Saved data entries
--- START ---

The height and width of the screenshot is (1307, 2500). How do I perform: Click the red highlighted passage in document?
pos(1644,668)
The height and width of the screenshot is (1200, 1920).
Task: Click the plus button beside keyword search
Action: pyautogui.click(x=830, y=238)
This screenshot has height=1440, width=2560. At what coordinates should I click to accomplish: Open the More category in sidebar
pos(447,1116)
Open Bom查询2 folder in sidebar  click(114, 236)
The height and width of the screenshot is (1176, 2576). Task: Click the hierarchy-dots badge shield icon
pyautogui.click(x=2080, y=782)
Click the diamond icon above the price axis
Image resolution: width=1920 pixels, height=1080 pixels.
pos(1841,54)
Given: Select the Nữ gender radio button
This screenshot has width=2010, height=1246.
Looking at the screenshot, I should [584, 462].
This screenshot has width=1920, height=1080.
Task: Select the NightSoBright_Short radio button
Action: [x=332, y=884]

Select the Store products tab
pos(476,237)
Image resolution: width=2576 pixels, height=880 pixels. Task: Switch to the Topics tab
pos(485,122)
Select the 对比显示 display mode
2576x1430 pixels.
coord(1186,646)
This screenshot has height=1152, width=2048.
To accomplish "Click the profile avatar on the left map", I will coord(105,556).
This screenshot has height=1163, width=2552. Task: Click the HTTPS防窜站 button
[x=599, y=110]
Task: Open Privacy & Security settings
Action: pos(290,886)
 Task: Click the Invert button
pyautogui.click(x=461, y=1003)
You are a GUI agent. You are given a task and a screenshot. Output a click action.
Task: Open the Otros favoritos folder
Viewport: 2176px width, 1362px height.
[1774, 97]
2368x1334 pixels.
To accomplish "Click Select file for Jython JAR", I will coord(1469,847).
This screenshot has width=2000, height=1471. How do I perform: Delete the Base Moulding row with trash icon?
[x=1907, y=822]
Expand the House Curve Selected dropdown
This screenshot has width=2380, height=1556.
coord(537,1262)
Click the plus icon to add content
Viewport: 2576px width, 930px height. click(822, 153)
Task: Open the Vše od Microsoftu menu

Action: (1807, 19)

--- END ---

- PROBLEM TO WORK ON -
Copy every record exactly as presented.

- EXPECTED ANSWER -
The height and width of the screenshot is (1307, 2500). How do I perform: Click the red highlighted passage in document?
pos(1644,668)
The height and width of the screenshot is (1200, 1920).
Task: Click the plus button beside keyword search
Action: pyautogui.click(x=830, y=238)
This screenshot has height=1440, width=2560. At what coordinates should I click to accomplish: Open the More category in sidebar
pos(447,1116)
Open Bom查询2 folder in sidebar  click(114, 236)
The height and width of the screenshot is (1176, 2576). Task: Click the hierarchy-dots badge shield icon
pyautogui.click(x=2080, y=782)
Click the diamond icon above the price axis
Image resolution: width=1920 pixels, height=1080 pixels.
pos(1841,54)
Given: Select the Nữ gender radio button
This screenshot has width=2010, height=1246.
Looking at the screenshot, I should [584, 462].
This screenshot has width=1920, height=1080.
Task: Select the NightSoBright_Short radio button
Action: [x=332, y=884]

Select the Store products tab
pos(476,237)
Image resolution: width=2576 pixels, height=880 pixels. Task: Switch to the Topics tab
pos(485,122)
Select the 对比显示 display mode
2576x1430 pixels.
coord(1186,646)
This screenshot has height=1152, width=2048.
To accomplish "Click the profile avatar on the left map", I will coord(105,556).
This screenshot has height=1163, width=2552. Task: Click the HTTPS防窜站 button
[x=599, y=110]
Task: Open Privacy & Security settings
Action: pos(290,886)
 Task: Click the Invert button
pyautogui.click(x=461, y=1003)
You are a GUI agent. You are given a task and a screenshot. Output a click action.
Task: Open the Otros favoritos folder
Viewport: 2176px width, 1362px height.
[1774, 97]
2368x1334 pixels.
To accomplish "Click Select file for Jython JAR", I will coord(1469,847).
This screenshot has width=2000, height=1471. How do I perform: Delete the Base Moulding row with trash icon?
[x=1907, y=822]
Expand the House Curve Selected dropdown
This screenshot has width=2380, height=1556.
coord(537,1262)
Click the plus icon to add content
Viewport: 2576px width, 930px height. click(822, 153)
Task: Open the Vše od Microsoftu menu

Action: (1807, 19)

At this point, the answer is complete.